American synthetic biology company

Viridos, before 2021 called Synthetic Genomics Inc. (SGI), is a private company located in La Jolla, California, focused on the field of synthetic biology, especially harnessing photosynthesis with micro algae to create alternatives to fossil fuels. Viridos designs and builds biological systems to address global sustainability problems.

In April 2025, Viridos filed for bankruptcy in Delaware (Case number: 1:25-bk-10697).

Synthetic biology is an interdisciplinary branch of biology and engineering, combining fields such as biotechnology, evolutionary biology, molecular biology, systems biology, biophysics, computer engineering, and genetic engineering. Synthetic Genomics uses techniques such as software engineering, bioprocessing, bioinformatics, biodiscovery, analytical chemistry, fermentation, cell optimization, and DNA synthesis to design and build biological systems. The company produces or performs research in the fields of sustainable bio-fuels, insect resistant crops, transplantable organs, targeted medicines, DNA synthesis instruments as well as a number of biological reagents.

==Core markets==
SGI mainly operates in three end markets: research, bioproduction and applied products. The research segment focuses on genomics solutions for academic and commercial research organizations. The commercial products and services include instrumentation, reagents, DNA synthesis services, and bioinformatics services and software. In 2015, the company launched the BioXP 3200 system, a fully automated benchtop instrument that produces DNA fragments from many different sources for genomic data.

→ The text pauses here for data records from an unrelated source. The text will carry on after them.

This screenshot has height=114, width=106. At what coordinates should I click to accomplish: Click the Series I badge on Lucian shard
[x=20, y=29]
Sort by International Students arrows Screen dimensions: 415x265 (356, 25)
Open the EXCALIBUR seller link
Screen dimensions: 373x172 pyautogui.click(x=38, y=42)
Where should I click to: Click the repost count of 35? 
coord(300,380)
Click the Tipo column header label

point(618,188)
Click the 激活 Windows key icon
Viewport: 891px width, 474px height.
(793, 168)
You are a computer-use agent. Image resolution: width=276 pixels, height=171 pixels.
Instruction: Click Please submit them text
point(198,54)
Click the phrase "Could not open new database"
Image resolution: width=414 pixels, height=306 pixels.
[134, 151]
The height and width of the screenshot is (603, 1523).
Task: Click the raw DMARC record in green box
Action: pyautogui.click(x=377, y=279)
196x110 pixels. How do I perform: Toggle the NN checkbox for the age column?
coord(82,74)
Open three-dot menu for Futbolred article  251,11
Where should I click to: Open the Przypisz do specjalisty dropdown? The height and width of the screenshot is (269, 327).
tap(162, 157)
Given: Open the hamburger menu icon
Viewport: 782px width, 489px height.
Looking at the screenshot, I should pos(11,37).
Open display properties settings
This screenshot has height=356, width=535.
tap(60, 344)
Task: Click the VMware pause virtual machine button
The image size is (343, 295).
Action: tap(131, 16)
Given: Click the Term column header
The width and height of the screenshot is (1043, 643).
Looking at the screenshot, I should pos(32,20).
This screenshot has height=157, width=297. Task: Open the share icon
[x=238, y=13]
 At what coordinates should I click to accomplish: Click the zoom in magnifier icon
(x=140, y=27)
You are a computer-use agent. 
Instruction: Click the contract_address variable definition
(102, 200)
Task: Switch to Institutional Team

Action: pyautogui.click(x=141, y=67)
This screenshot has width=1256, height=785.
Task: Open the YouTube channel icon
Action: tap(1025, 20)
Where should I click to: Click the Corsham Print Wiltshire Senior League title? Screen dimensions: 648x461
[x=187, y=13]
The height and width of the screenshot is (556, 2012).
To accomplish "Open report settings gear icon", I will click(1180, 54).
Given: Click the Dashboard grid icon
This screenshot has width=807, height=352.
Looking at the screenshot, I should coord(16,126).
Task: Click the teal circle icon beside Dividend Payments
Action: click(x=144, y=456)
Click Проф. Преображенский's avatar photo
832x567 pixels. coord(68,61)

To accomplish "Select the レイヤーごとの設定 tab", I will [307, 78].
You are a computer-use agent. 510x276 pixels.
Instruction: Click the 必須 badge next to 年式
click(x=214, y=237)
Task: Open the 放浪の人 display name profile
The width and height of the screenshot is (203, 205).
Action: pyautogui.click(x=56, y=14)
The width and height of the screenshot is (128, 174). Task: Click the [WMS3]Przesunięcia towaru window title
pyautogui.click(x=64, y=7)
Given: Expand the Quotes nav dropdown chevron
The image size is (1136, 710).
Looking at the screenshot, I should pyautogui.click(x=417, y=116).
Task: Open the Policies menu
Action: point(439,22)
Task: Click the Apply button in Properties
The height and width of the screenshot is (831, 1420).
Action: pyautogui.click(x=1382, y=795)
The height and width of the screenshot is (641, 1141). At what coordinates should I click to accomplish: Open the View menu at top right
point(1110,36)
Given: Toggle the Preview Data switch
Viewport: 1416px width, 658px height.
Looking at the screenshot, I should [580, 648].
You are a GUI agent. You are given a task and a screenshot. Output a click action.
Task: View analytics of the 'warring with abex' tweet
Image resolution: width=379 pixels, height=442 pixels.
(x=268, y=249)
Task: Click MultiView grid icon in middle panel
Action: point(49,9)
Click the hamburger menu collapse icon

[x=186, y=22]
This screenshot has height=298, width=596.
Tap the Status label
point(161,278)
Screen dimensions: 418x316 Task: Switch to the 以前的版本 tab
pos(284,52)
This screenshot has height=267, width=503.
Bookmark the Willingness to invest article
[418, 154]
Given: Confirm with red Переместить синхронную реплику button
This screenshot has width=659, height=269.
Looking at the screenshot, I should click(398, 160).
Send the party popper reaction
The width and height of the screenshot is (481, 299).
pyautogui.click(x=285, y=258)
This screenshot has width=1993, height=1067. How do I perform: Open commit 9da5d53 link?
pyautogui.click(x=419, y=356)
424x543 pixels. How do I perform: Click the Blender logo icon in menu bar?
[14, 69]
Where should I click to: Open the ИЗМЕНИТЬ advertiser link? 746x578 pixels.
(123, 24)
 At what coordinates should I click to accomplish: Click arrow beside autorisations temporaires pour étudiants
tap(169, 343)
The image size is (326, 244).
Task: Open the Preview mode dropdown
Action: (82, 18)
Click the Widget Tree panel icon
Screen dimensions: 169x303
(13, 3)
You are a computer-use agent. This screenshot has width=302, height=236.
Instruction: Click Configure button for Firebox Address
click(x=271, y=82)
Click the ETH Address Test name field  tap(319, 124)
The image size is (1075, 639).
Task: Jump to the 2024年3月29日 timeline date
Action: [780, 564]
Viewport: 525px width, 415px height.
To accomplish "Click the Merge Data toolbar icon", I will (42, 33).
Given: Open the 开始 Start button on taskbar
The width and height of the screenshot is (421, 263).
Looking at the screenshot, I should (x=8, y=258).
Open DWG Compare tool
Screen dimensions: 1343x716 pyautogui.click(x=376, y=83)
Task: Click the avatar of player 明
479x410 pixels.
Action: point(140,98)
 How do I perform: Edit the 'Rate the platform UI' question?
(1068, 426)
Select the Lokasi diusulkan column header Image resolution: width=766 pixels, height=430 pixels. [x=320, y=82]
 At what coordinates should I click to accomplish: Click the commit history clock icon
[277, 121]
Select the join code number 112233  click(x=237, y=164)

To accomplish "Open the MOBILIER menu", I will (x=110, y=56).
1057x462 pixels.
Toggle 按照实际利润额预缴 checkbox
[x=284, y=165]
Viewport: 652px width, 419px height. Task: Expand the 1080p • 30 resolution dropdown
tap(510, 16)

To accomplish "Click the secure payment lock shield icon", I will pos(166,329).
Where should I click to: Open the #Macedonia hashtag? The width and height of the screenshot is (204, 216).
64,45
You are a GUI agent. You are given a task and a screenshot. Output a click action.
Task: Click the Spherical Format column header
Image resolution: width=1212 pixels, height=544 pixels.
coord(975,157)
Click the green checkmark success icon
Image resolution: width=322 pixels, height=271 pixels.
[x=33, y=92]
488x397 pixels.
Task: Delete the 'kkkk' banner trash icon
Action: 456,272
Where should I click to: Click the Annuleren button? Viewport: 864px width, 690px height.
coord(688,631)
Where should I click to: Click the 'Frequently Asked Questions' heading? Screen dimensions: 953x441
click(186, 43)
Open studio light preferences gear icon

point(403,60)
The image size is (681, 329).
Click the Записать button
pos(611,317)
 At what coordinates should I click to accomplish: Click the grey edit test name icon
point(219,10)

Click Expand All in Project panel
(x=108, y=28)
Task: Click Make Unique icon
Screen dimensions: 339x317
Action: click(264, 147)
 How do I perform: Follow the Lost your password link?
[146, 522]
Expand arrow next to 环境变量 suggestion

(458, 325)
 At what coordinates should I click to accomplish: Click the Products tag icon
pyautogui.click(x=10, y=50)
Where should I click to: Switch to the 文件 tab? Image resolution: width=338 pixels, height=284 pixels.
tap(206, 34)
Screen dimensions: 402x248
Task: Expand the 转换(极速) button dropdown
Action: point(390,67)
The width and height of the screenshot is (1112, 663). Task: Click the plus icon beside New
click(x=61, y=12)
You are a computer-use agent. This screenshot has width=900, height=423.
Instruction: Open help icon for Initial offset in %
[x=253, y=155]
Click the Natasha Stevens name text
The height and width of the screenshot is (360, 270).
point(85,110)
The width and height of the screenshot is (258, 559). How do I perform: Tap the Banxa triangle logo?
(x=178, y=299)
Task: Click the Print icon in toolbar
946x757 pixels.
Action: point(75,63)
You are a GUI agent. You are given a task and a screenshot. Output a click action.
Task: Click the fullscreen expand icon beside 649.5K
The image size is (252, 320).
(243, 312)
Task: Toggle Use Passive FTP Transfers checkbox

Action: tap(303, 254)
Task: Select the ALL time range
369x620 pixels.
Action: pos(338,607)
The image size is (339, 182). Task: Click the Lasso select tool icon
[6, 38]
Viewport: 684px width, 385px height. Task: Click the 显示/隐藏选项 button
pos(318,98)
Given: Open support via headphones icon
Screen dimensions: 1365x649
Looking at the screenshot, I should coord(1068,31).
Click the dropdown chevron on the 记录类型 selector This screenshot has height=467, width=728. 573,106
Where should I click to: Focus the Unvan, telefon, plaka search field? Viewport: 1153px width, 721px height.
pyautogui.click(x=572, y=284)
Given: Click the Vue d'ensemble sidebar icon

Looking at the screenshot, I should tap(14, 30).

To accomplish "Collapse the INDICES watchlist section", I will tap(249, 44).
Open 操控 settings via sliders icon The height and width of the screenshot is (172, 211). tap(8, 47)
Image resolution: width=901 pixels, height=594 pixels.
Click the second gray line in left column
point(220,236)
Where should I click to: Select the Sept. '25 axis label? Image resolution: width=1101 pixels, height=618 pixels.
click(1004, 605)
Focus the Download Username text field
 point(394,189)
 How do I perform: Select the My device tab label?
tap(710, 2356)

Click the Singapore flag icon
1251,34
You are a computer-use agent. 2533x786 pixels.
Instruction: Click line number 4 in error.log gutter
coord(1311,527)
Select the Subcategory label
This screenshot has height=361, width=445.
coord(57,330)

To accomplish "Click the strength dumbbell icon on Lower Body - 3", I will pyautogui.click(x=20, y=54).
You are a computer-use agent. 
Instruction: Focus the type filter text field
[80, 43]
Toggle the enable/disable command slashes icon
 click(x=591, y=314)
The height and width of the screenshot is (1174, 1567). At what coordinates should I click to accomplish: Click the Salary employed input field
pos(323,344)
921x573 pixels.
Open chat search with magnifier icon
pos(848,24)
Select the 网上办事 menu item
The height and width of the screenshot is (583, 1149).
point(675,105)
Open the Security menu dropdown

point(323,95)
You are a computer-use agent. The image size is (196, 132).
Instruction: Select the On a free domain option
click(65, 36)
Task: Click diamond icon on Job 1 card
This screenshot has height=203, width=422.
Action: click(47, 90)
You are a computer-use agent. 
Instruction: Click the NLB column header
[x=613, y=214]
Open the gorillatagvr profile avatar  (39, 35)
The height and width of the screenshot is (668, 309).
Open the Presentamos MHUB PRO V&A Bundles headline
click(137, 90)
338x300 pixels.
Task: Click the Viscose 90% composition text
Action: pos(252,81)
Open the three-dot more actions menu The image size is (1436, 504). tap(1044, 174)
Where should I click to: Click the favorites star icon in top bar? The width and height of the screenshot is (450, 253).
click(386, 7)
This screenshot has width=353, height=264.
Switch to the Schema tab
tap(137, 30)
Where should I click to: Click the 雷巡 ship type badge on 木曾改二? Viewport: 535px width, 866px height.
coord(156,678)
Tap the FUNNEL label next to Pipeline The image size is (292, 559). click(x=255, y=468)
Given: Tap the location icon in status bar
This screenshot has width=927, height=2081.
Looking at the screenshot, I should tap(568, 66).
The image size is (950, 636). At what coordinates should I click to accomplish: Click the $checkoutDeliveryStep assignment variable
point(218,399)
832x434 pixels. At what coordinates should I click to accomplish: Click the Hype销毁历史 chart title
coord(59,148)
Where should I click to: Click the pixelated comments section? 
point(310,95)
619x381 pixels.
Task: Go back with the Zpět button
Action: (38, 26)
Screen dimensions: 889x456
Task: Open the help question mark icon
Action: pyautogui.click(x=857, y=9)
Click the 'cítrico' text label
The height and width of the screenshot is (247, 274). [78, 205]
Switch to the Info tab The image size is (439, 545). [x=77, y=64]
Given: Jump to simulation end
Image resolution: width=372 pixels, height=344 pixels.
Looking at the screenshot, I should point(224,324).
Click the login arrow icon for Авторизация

The company's efforts in bio-based production are intended to improve both existing production hosts and develop entirely new synthetic production hosts with the goal of more efficient routes to bioproducts.

SGI has a number of commercial as well as research and development stage programs across a variety of industries. Some of these research partnerships include:

| Partner | Focus | Target |
|---|---|---|
| United Therapeutics | Organ Transplantation | To reduce the risk of rejection in organ transplantation |
| Novartis Vaccines | Vaccines | To stockpile synthetic flu vaccines for rapid response to global flu outbreaks |
| ADM | Food Oil | To provide nutritional oils that overcome cost barrier in multiple applications |
| Monsanto | Agriculture | To map microbiome metagenome related to plant health and crop yield |
| ExxonMobil | Biodiesel | To develop an algae platform that can produce economically viable biodiesel |

==History==
Synthetic Genomics was founded in the spring of 2005 by J. Craig Venter, Nobel Laureate Hamilton O. Smith, Juan Enriquez, and David Kiernan. Venter (and Smith)'s previous company, Celera Genomics, was a driving force in the race to sequence the human genome.
The firm takes its name from the phrase synthetic genomics which is a scientific discipline of synthetic biology related to the generation of organisms artificially using genetic material.

Many of SGI's collaborations have been with energy companies. In 2007, SGI worked with BP to commercialize microbial-based processes for increasing the conversion and recovery of subsurface hydrocarbons. In 2009, SGI received funding from ExxonMobil to produce biofuels on an industrial-scale using recombinant algae and other microorganisms. The company purchased an 81 acre in the Imperial Valley in Southern California to produce algae fuel for their collaboration with Exxon Mobil. They also signed a collaborative agreement with New England Biolabs to Launch Gibson Assembly Master Mix Product for Synthetic and Molecular Biology Applications in 2012.

In 2010, Synthetic Genomics spun off a new subsidiary, Synthetic Genomics Vaccines Inc., to develop next generation vaccines

In 2014 SGI expanded into the field of organ transplantation with a collaborative agreement with United Therapeutics valued at $50M and brought in Oliver Fetzer as CEO.